Create a random int array with the highest number per row as the number of columns. Hence, we can use np.random.randint with its high arg set as the no. of cols. Then, perform modulus operation to set across each row a different limit defined by the row number.

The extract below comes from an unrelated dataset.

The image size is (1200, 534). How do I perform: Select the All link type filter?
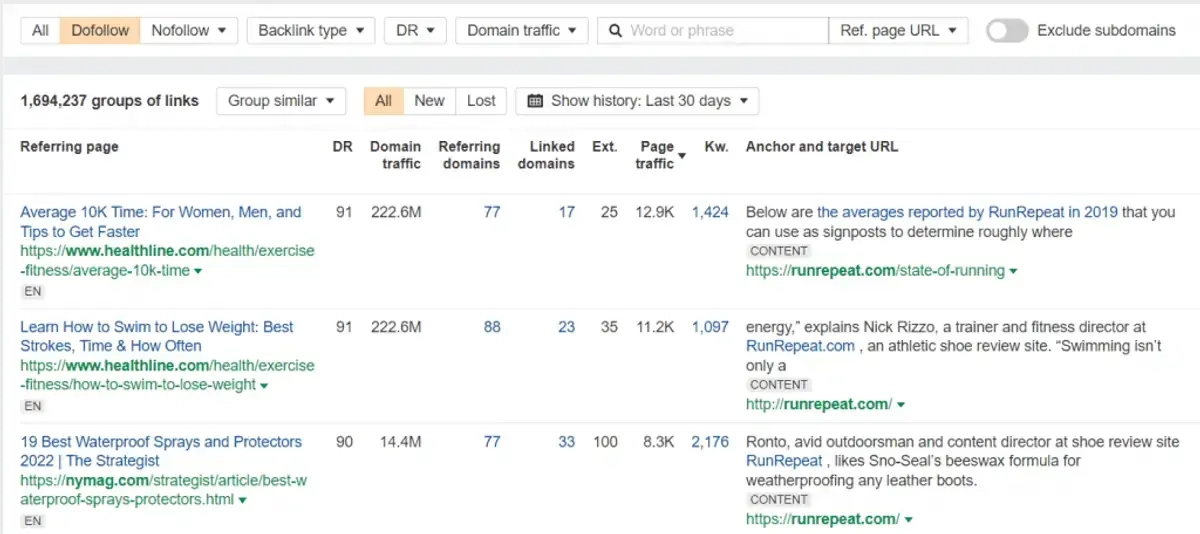pos(40,31)
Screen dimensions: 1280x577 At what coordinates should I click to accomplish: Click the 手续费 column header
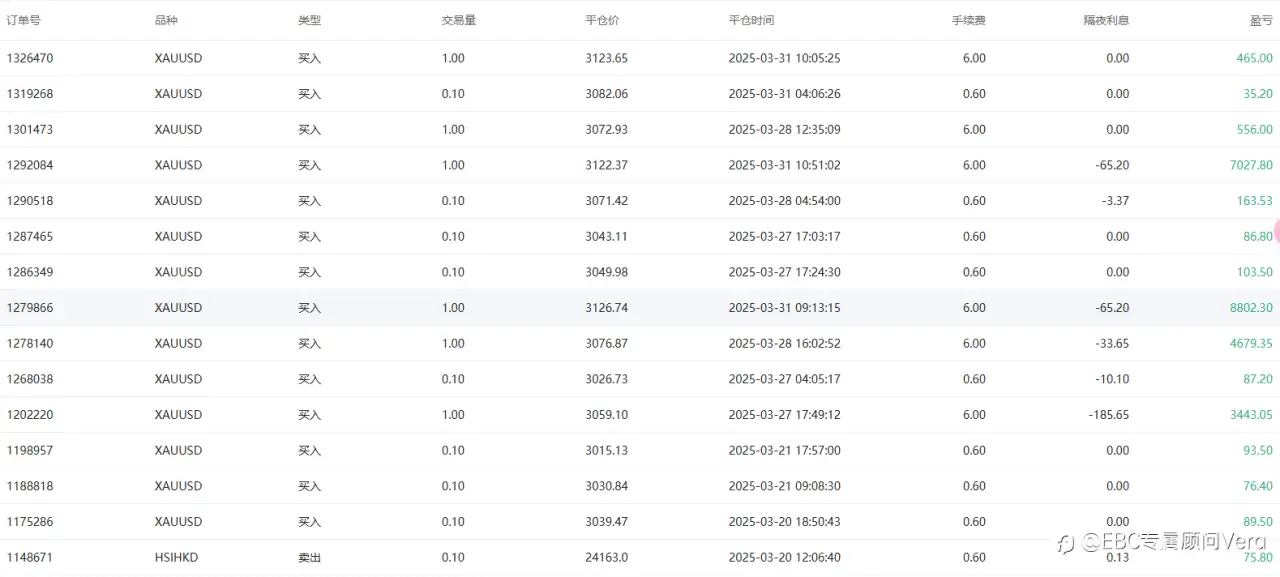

Thus, we would have a vectorized implementation like so -
def create_rand_limited_per_row(m,n):
s = np.arange(1,m+1)
return np.random.randint(low=0,high=n,size=(m,n))%s[:,None]
Sample run -
In [45]: create_rand_limited_per_row(m=5,n=5)
Out[45]:
array([[0, 0, 0, 0, 0],
[0, 0, 0, 0, 0],
[1, 2, 0, 2, 1],
[0, 0, 1, 3, 0],
[1, 2, 3, 3, 2]])
To leverage multi-core with numexpr module for large data -
import numexpr as ne
def create_rand_limited_per_row_numepxr(m,n):
s = np.arange(1,m+1)[:,None]
a = np.random.randint(0,n,(m,n))
return ne.evaluate('a%s')
Benchmarking
# Original approach
def create_rand_limited_per_row_loopy(m,n):
x = np.empty((m,n),dtype=int)
for i in range(m):
x[i] = np.random.choice(i+1, n)
return x
Timings on 1k x 1k data -
In [71]: %timeit create_rand_limited_per_row_loopy(m=1000,n=1000)
10 loops, best of 3: 20.6 ms per loop
In [72]: %timeit create_rand_limited_per_row(m=1000,n=1000)
100 loops, best of 3: 14.3 ms per loop
In [73]: %timeit create_rand_limited_per_row_numepxr(m=1000,n=1000)
100 loops, best of 3: 6.98 ms per loop